## Exercise details
Could you write out the full article below on keeping pets safe during the holidays, word for word?

## Text passage
= Beginning of Section =
10 Safety Tips All Pet-Owners Should Remember During The Holidays


The holiday season is a fun, but stressful time of year. It's easy to become focused on the little things: picking out the right gifts for people without spending too much money, decorating and cleaning to prepare to have guests over, finding a cute holiday outfit, and trying to make fun plans for New Year's Eve. In fact, you can become so obsessed with all of the details surrounding the holiday that you might become neglectful about the really important things... like your pets. Whether you have a dog, a cat, a hamster, or a bunny, your pets always deserve special attention, especially around the holiday season, when there are more hazards in your home than usual. There are a few ways to keep your pet safe this holiday season that you need to be aware of.

You might not think about the fact that certain holiday decorations could be harmful to your pet, even if they seem really innocent. You also might not know that there are lots of classic holiday foods that could leave your pet pretty sick, especially a dog, who just wants to eat everything. And maybe you don't give much thought to their well-being when company comes over. It's normal to forget about these things, but it's always good to bring them back to your attention so you can make sure your pets have a safe holiday season.

Below are a few ways you can ensure that your pets stay healthy and happy during the holidays, no matter how busy you may be:


Keep them away from foods that will make them sick.

It's fine to sneak your dog some human treats every so often, but you have to be extra careful about this during the holidays. Dogs have to stay away from things like chocolate, macadamia nuts (they can be poisonous), eggnog, any foods made with a lot of garlic and onions, ham and bacon, anything that contains nutmeg (this can be toxic), raisins and grapes, and turkey bones.


Take them for a long walk before company comes over.

Having a bunch of people come over for a holiday celebration? That's fun for you, but not as fun for your pets. If you have a dog, they can easily become overwhelmed and stressed out by the amount of people in your home, or they can get overly excited and be destructive. To keep them in line, take them for a long walk before company comes over. This will tire them out and keep them from getting stressed.
= End of Section =
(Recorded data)
= Beginning of Section =
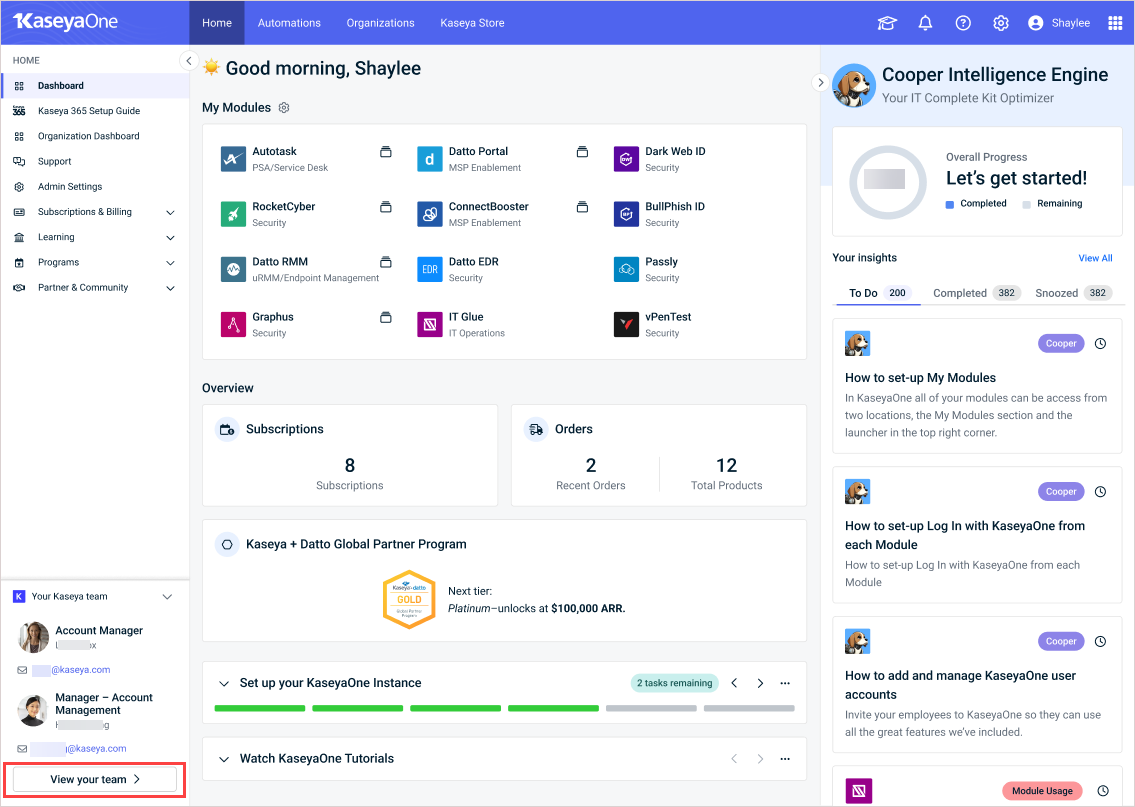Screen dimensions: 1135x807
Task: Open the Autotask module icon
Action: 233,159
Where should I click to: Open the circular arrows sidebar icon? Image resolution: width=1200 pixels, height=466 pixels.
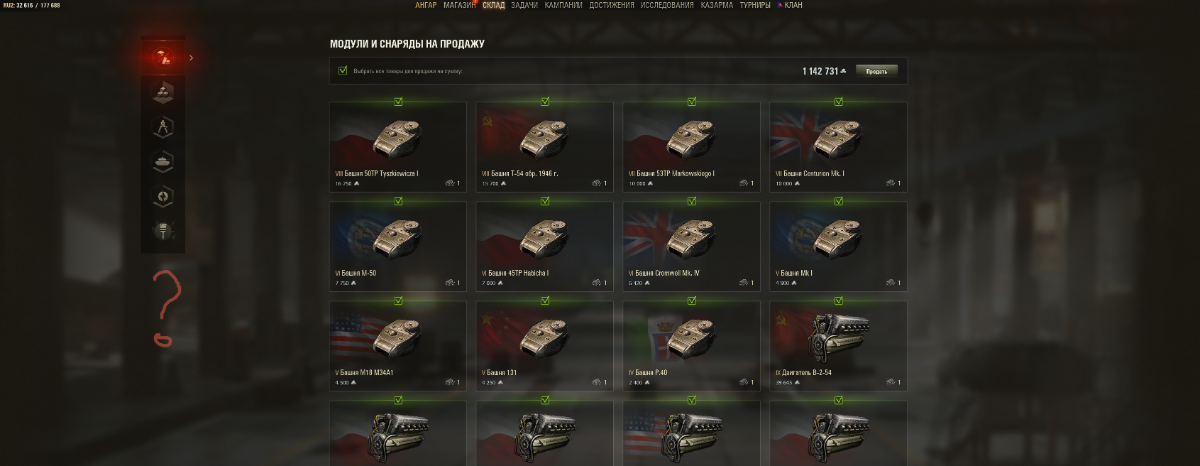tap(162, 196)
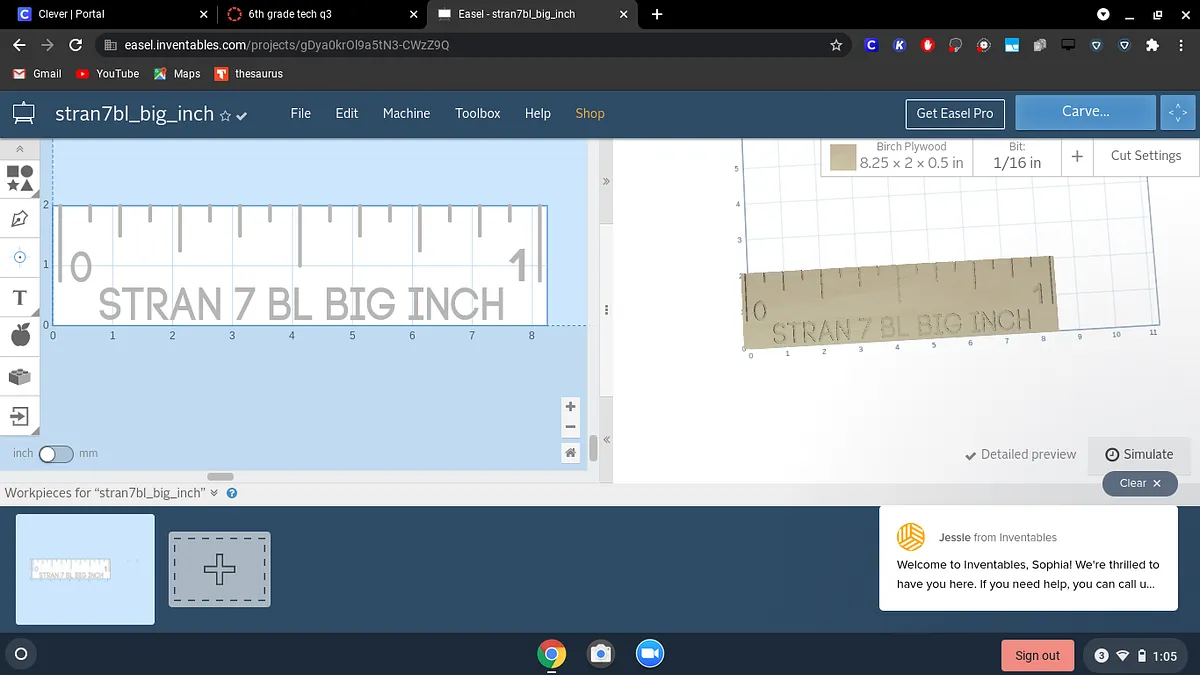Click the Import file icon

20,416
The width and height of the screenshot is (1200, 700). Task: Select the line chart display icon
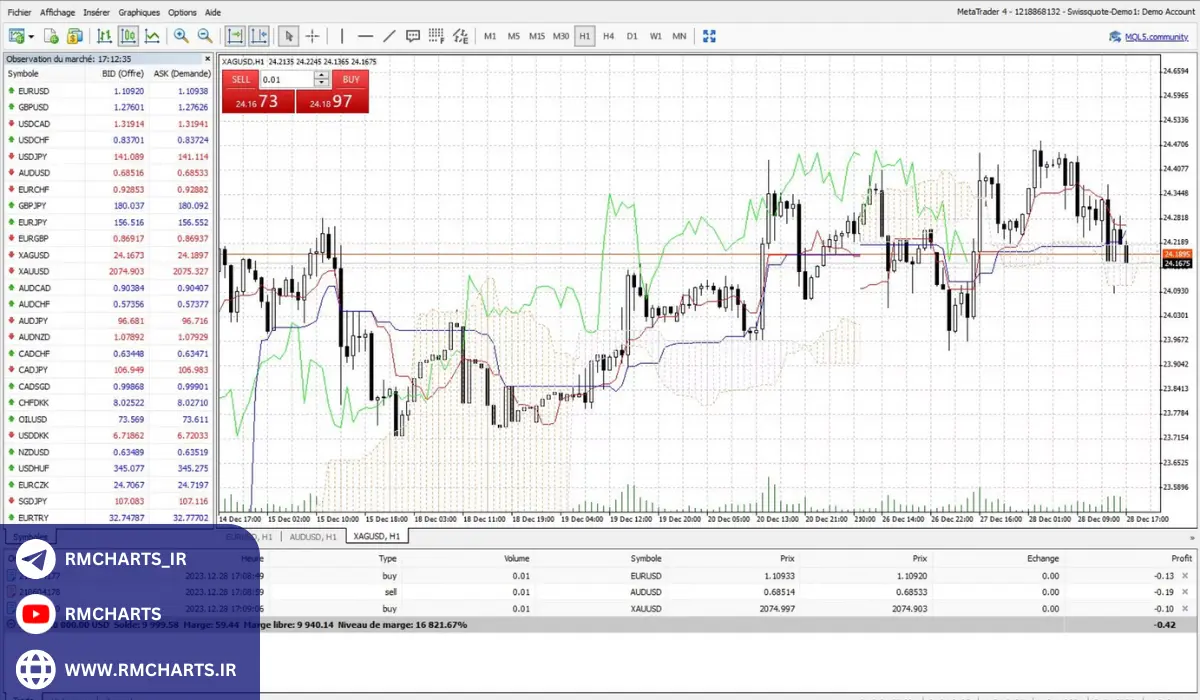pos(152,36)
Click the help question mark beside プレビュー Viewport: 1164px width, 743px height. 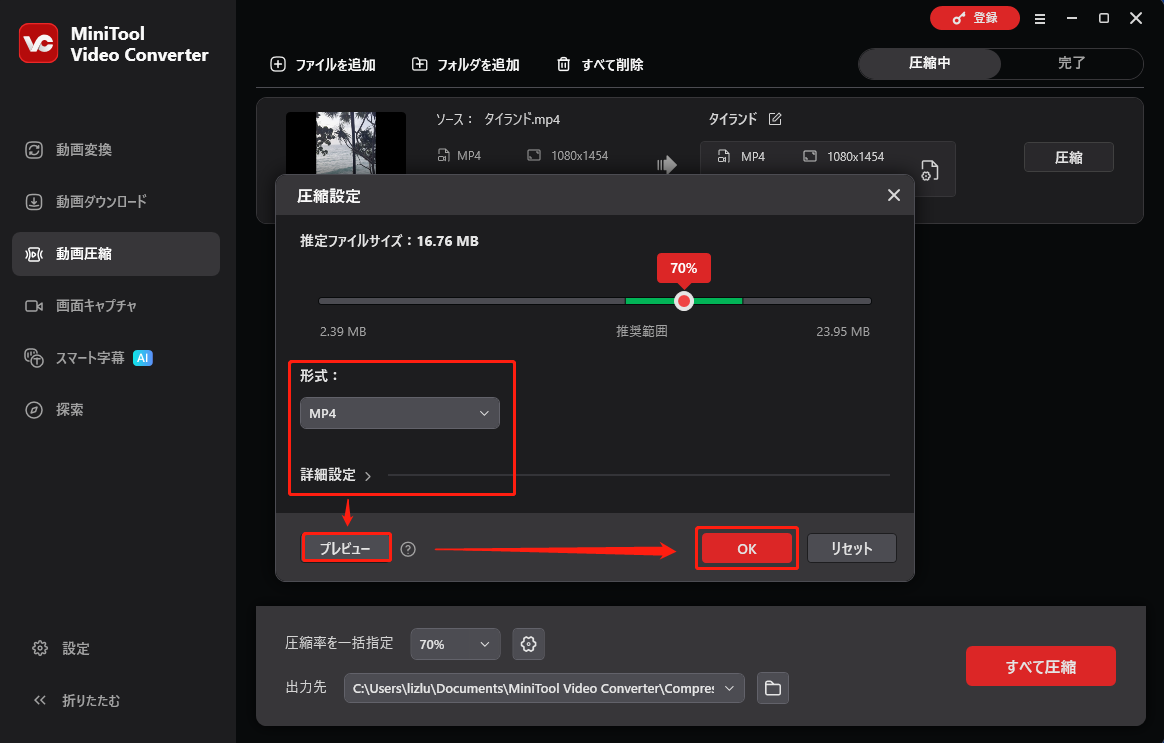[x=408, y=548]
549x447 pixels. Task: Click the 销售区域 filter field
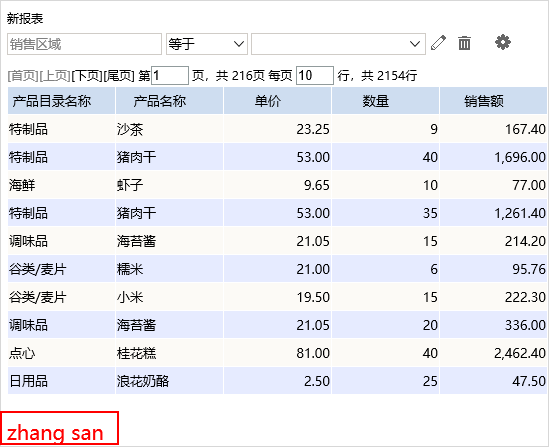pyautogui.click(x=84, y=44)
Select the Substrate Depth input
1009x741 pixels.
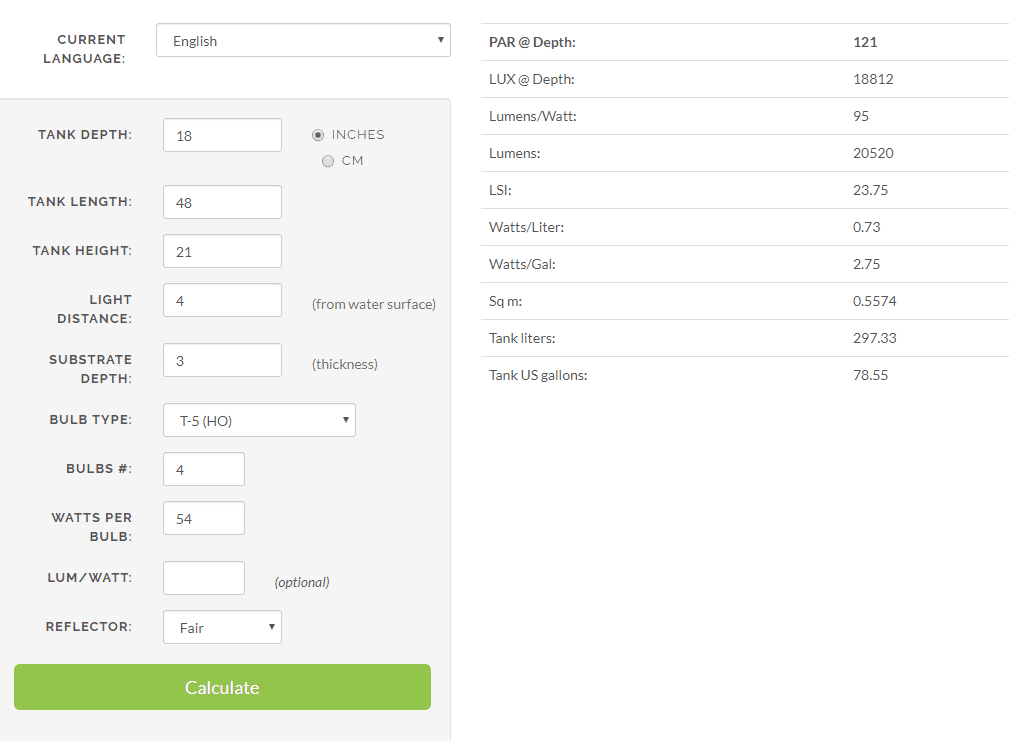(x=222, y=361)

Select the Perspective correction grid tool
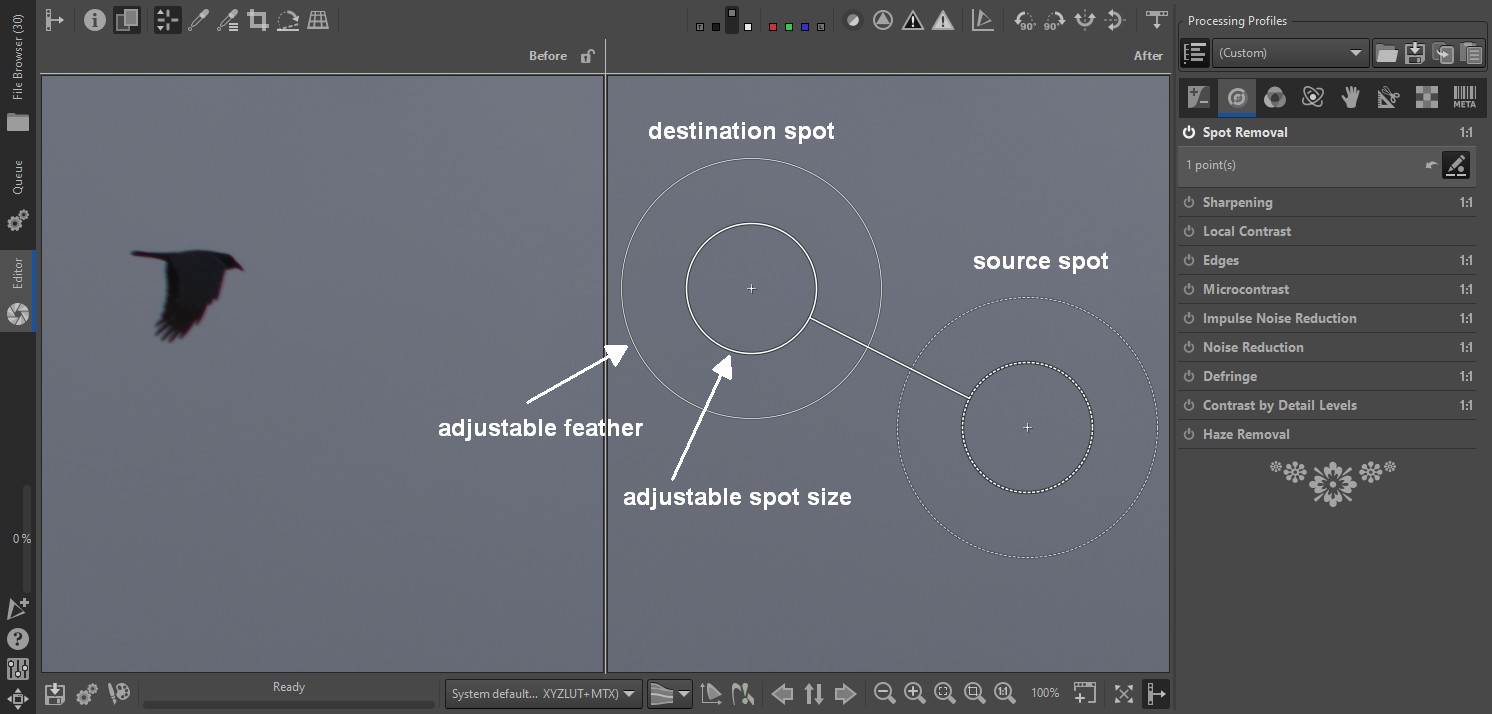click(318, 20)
= End of Section =
## Written answer
10 Safety Tips All Pet-Owners Should Remember During The Holidays


The holiday season is a fun, but stressful time of year. It's easy to become focused on the little things: picking out the right gifts for people without spending too much money, decorating and cleaning to prepare to have guests over, finding a cute holiday outfit, and trying to make fun plans for New Year's Eve. In fact, you can become so obsessed with all of the details surrounding the holiday that you might become neglectful about the really important things... like your pets. Whether you have a dog, a cat, a hamster, or a bunny, your pets always deserve special attention, especially around the holiday season, when there are more hazards in your home than usual. There are a few ways to keep your pet safe this holiday season that you need to be aware of.

You might not think about the fact that certain holiday decorations could be harmful to your pet, even if they seem really innocent. You also might not know that there are lots of classic holiday foods that could leave your pet pretty sick, especially a dog, who just wants to eat everything. And maybe you don't give much thought to their well-being when company comes over. It's normal to forget about these things, but it's always good to bring them back to your attention so you can make sure your pets have a safe holiday season.

Below are a few ways you can ensure that your pets stay healthy and happy during the holidays, no matter how busy you may be:


Keep them away from foods that will make them sick.

It's fine to sneak your dog some human treats every so often, but you have to be extra careful about this during the holidays. Dogs have to stay away from things like chocolate, macadamia nuts (they can be poisonous), eggnog, any foods made with a lot of garlic and onions, ham and bacon, anything that contains nutmeg (this can be toxic), raisins and grapes, and turkey bones.


Take them for a long walk before company comes over.

Having a bunch of people come over for a holiday celebration? That's fun for you, but not as fun for your pets. If you have a dog, they can easily become overwhelmed and stressed out by the amount of people in your home, or they can get overly excited and be destructive. To keep them in line, take them for a long walk before company comes over. This will tire them out and keep them from getting stressed.